Posted on • Updated on • Originally published at pno.dev

Don't use the 'all' keyword in CSS transitions

CSS animations and transitions are great. They give us the power to spice up web experiences and help to make them feel more 'alive'. However, at the same time, animations and transitions can make a web experience far worse, when done the wrong way.

Beware of 'junk' from bad performing animations

If you do just a bit of research, you will quickly notice, that you have to be very careful about which CSS properties you should animate and which you should not. To understand why you need to have a basic understanding of how the rendering process in the browser works.

There are three phases that are important for us: Layout, Paint, and Composite.

Layout

In the layout phase, the browser is pretty much figuring out which elements will go where, considering their widths and heights, as well as margins, paddings, borders, positioning and so on.

Paint

In the paint phase, the browser starts filling in pixels. It basically means bringing every visual part of an element onto the screen. This involves things like text, colors, images, borders, box-shadows, etc. Typically, the painting is done onto multiple 'layers', which will be important for the next step.

Composite

At this time, we already have visual elements painted onto various layers. In this last step, all layers need to be drawn to the screen in the correct order. The order is important to make sure that elements that overlap each other, have the correct element sitting on top.
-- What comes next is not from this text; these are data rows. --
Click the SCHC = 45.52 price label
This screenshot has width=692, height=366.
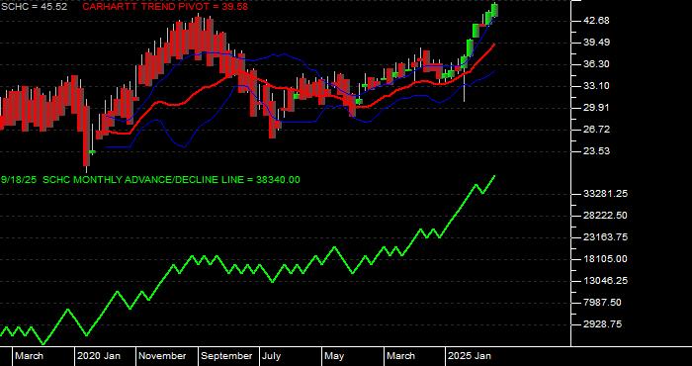click(35, 7)
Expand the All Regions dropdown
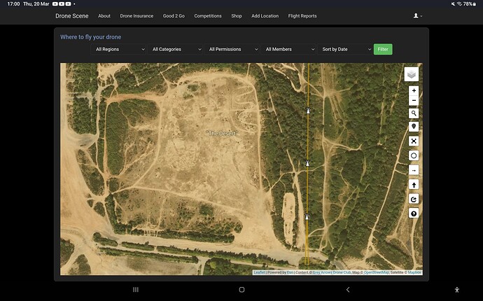The width and height of the screenshot is (483, 301). 120,50
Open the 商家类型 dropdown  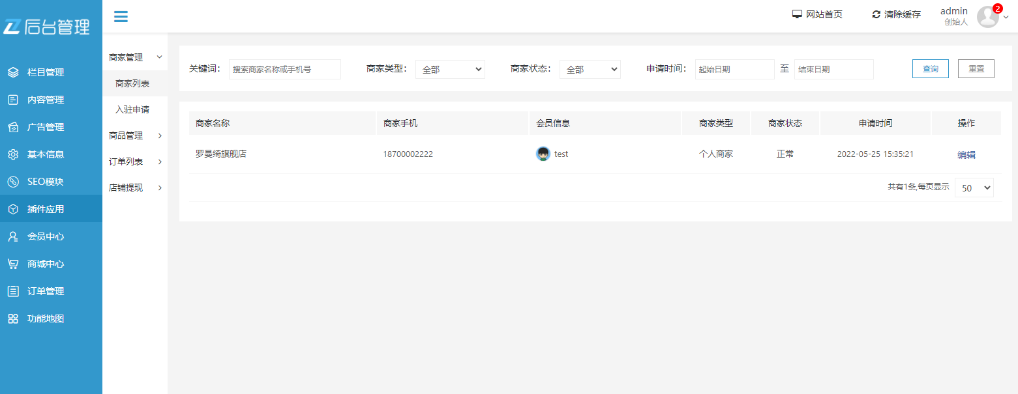[450, 69]
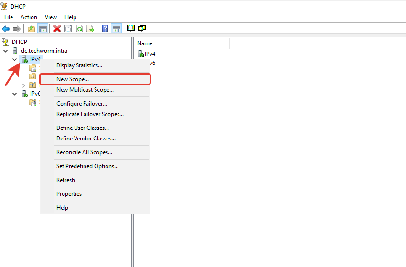Click the blue Help question mark icon
Viewport: 406px width, 267px height.
pos(105,29)
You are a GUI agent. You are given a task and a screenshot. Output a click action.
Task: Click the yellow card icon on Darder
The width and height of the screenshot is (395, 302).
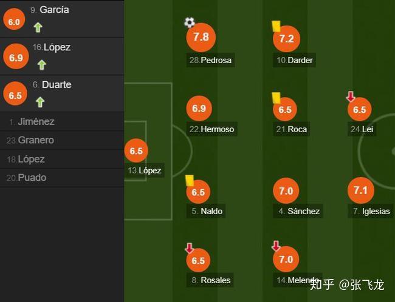coord(276,26)
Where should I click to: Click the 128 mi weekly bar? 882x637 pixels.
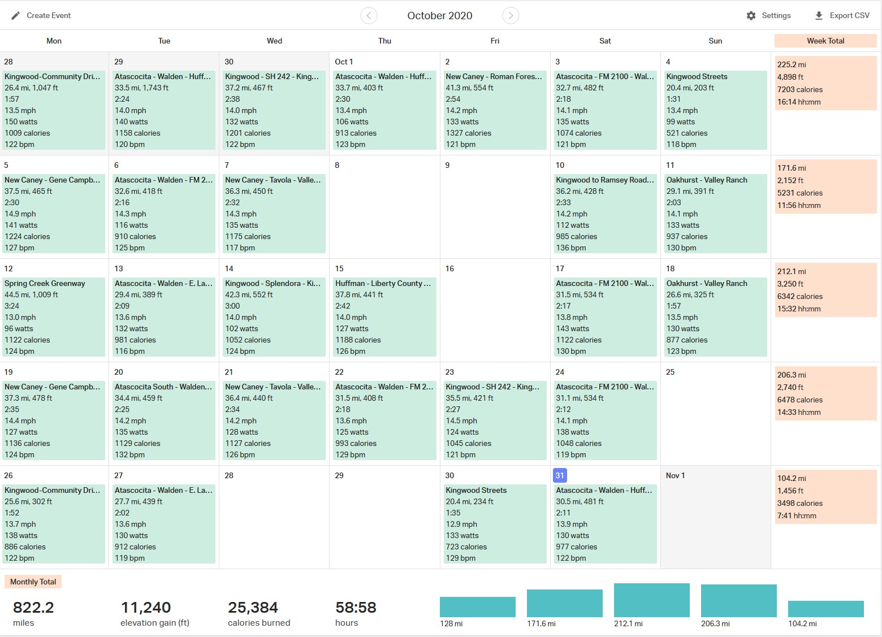coord(478,607)
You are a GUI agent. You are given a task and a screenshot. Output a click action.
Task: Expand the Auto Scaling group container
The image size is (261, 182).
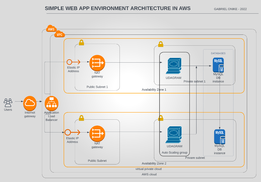pyautogui.click(x=175, y=153)

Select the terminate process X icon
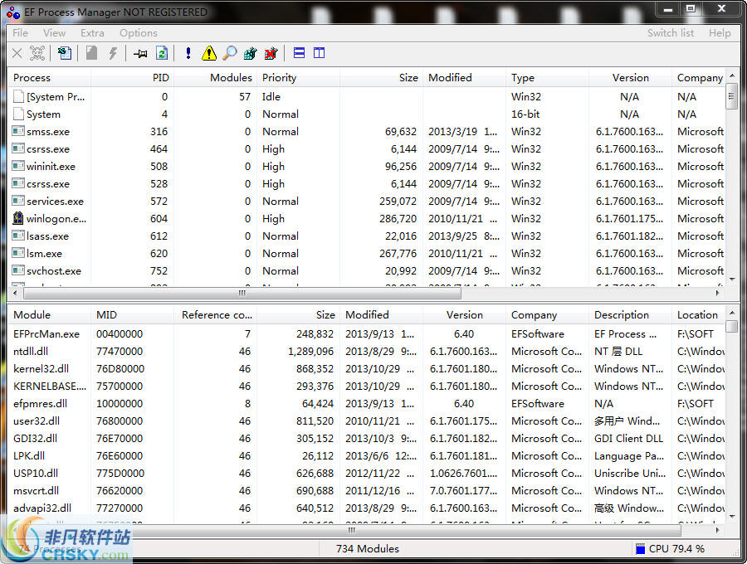coord(17,53)
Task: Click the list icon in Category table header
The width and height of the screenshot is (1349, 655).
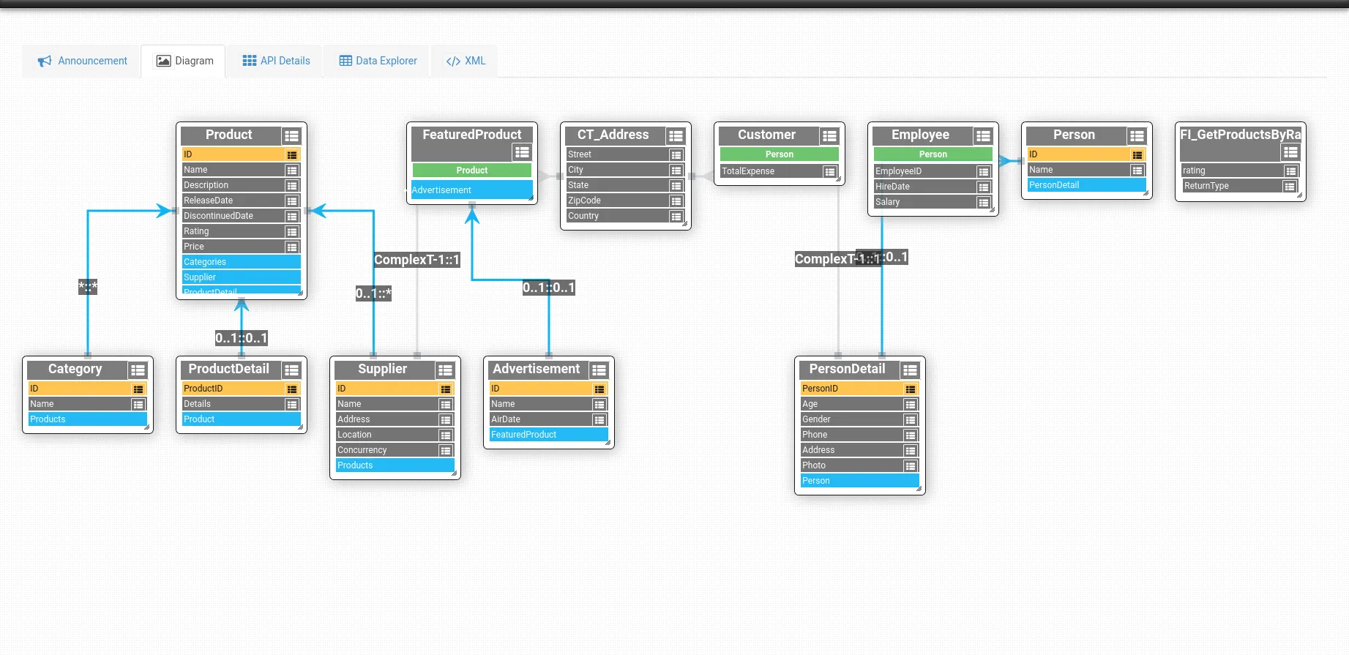Action: [x=138, y=370]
We don't have to get into this too much, but what you should keep in mind is, that during a transition, the browser has to calculate stuff repeatedly to update what is on the screen.
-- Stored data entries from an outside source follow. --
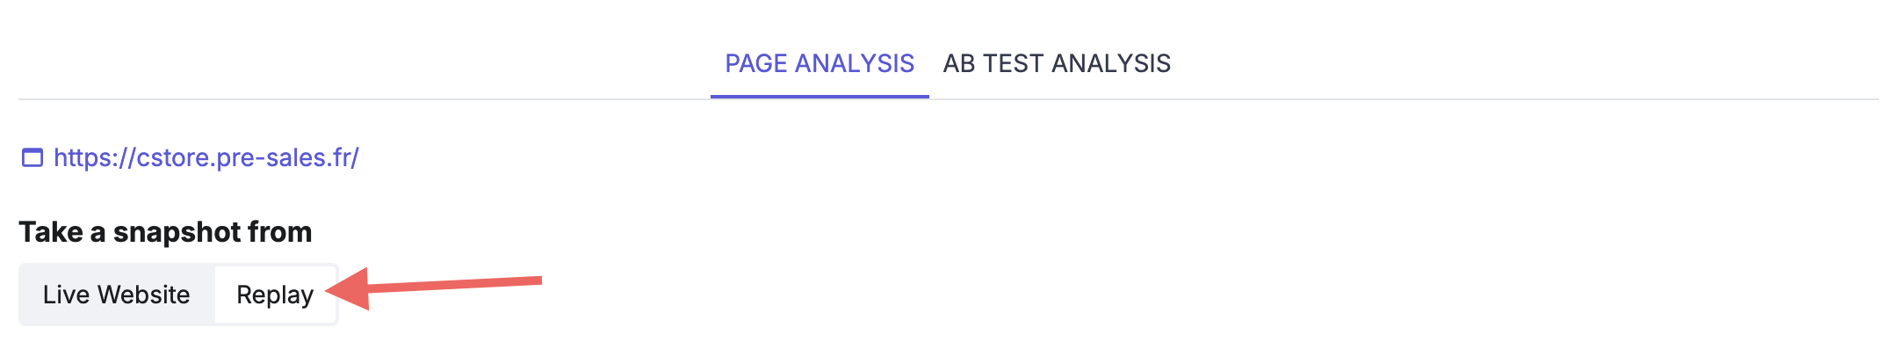Activate the Replay option in the segmented control
Screen dimensions: 1885x364
[x=275, y=295]
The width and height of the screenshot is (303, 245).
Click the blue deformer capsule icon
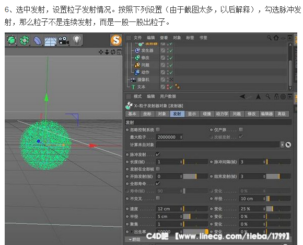tap(38, 40)
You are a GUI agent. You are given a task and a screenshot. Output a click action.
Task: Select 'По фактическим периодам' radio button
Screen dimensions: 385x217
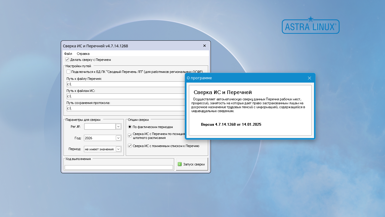click(x=130, y=127)
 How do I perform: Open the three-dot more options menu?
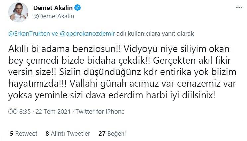point(239,8)
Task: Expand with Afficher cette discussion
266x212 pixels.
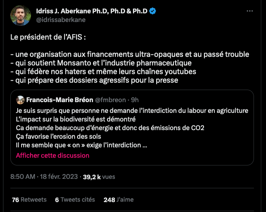Action: point(53,155)
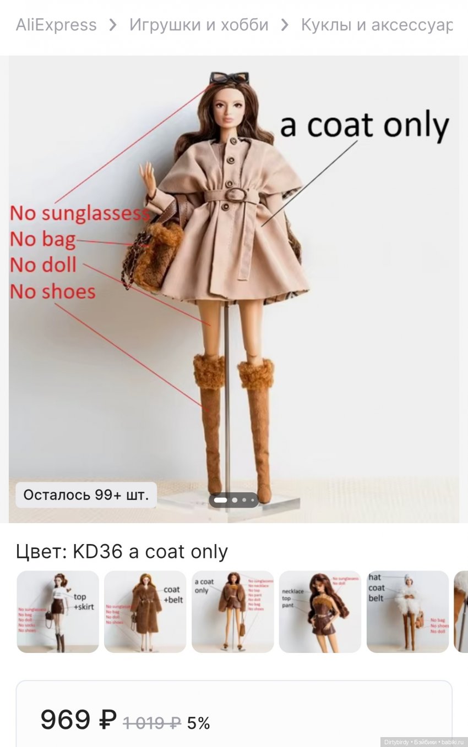Go to Игрушки и хобби category

point(199,25)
Now, depending on which properties you change during your animation, this might involve more or less work. Imagine you would do the following:

.box {
    transition: width .3s ease-out;
}

If you were to change the width of that box, this would effect all of its surrounding elements as well. E.g. the box in the following example would be pushed to the side by the growing box, which would in turn trigger other elements to reposition as well. If we go back to the three phases we discussed, you will quickly realize that the browser has to recalculate the layout for every step of the animation, followed by the other two phases. This is quite a lot work and the main reason why badly done animations can cause a lot of junk on the page.
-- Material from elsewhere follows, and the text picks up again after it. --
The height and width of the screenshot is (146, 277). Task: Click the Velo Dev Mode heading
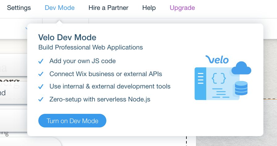point(67,37)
Change properties that trigger the least amount of work

There is an excellent website that lists for each css property which phase when it gets change: https://csstriggers.com. I highly recommend checking it out. There are a few properties that will always be safe to use and the most performant animations try to stick to those: opacity and transform. Whenever I do animations or transitions, I try to translate whatever effect I want to achieve back to those two properties.

Avoid unwanted side-effects

Being aware of the junk that might get caused by transitioning the wrong set of properties, you might get an idea of why I consider the usage of the all keyword a bad practice. Sure, you can set transition: all .3s ease-out; and still have a well-performing animation if you make sure to only change opacity and transform, but there is a good chance that someone else is going to change a property along the way, without knowing that this will trigger an animation.

Be explicit about what your code does

Another aspect that you should consider when writing animations and transitions is maintainability. I encountered a lot of legacy codebases that made heavy use of the all keyword, probably because it was easier to write. But changing this back to a more explicit transition can be very frustrating if you don't exactly know what the author wanted to achieve. You have to examine the animation to find out which properties actually do change and which do not. Writing transitions and animations only for explicit keywords, will not only prevent unwanted junk but also help others (and yourself in the future) to understand your code more easily.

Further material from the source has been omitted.